[Stored data entries]

= Beginning of Section =

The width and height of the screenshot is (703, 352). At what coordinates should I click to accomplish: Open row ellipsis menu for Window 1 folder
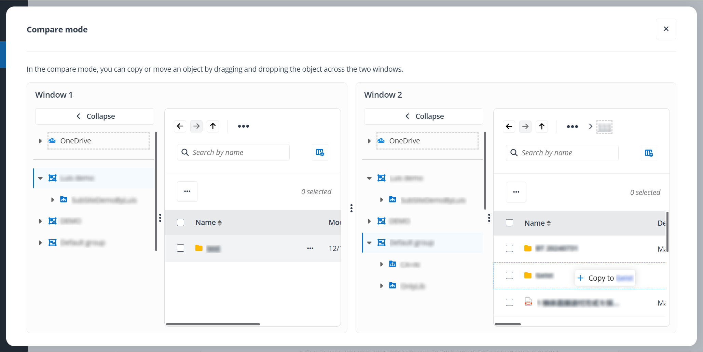pos(310,248)
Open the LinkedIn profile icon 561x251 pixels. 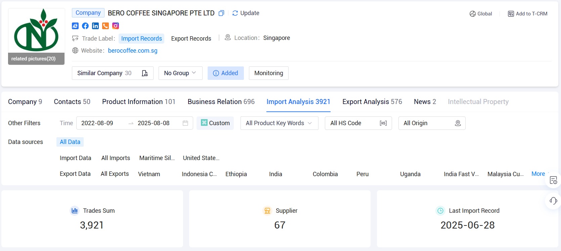click(x=95, y=26)
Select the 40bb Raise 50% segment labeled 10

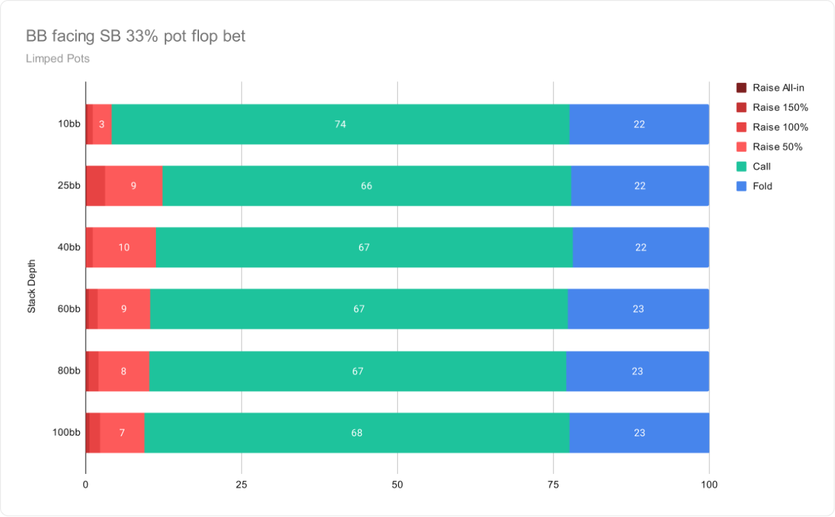pos(124,248)
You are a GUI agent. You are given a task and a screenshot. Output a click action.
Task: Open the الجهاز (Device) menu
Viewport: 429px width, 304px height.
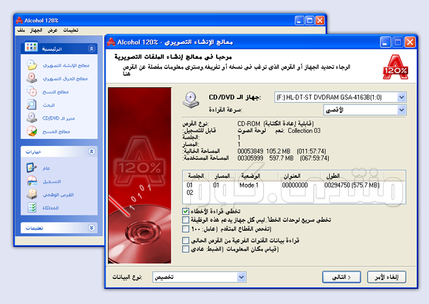[x=36, y=29]
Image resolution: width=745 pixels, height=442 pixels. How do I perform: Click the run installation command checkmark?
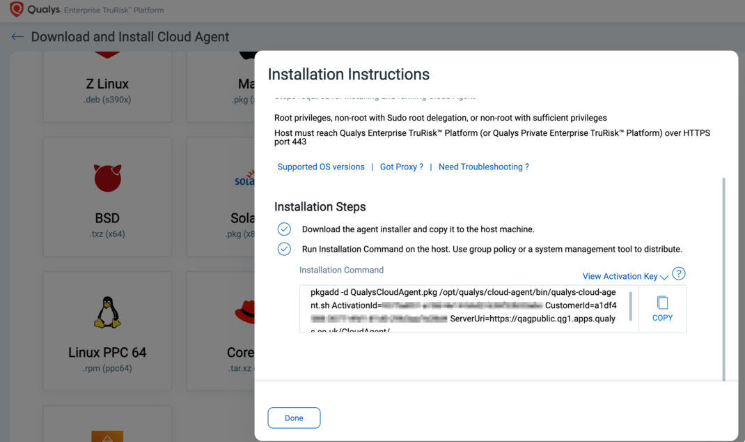[284, 249]
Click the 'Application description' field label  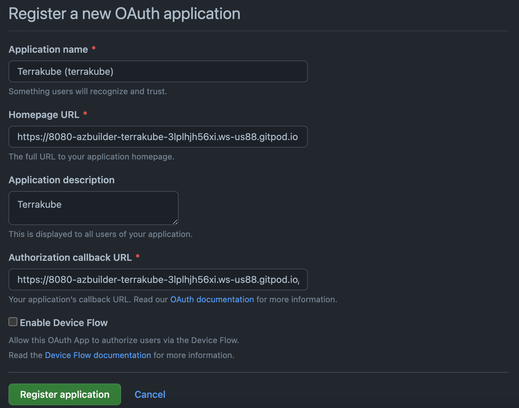click(62, 180)
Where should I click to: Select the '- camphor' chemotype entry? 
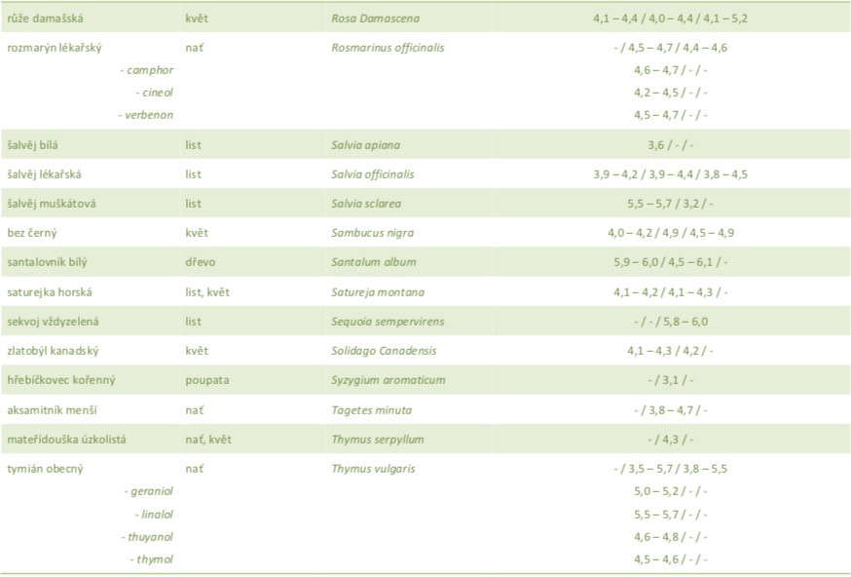146,70
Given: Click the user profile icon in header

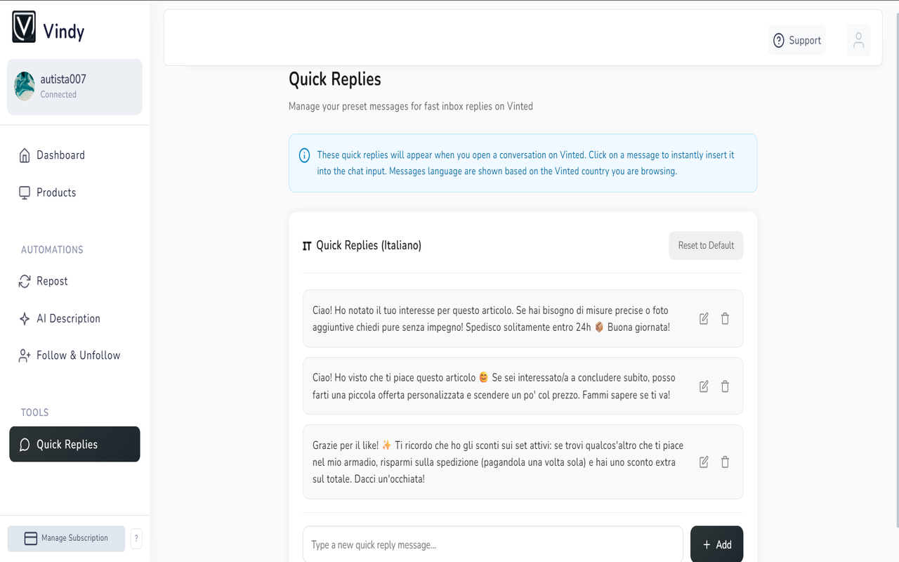Looking at the screenshot, I should (858, 40).
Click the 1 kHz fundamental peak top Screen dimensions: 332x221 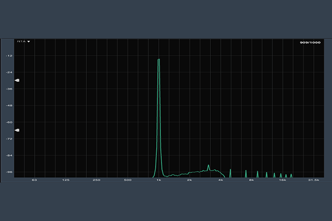click(x=159, y=60)
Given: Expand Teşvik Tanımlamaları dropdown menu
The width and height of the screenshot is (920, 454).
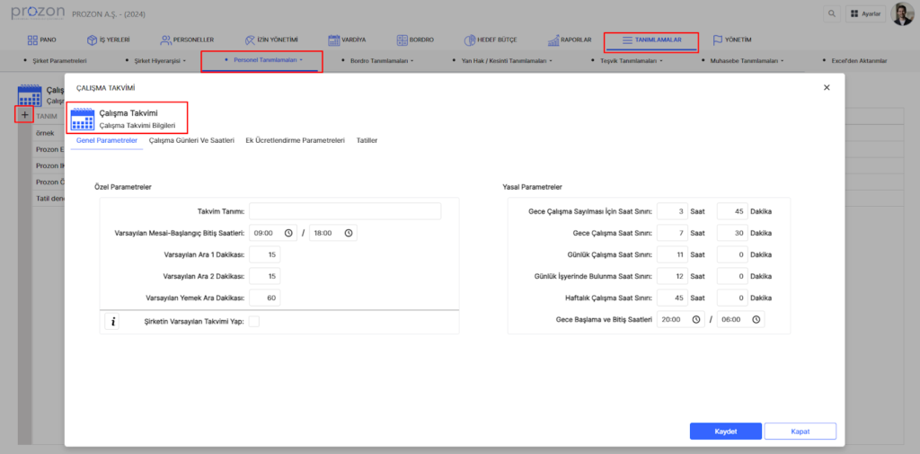Looking at the screenshot, I should (x=632, y=61).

= End of Section =

**Assignment**
Only the lines from the one with "The width and height of the screenshot is (920, 454)." through the end of the data, both ends included, should be written out exactly, and no pictures should appear.

**Solution to this exercise**
The width and height of the screenshot is (920, 454).
Looking at the screenshot, I should (x=632, y=61).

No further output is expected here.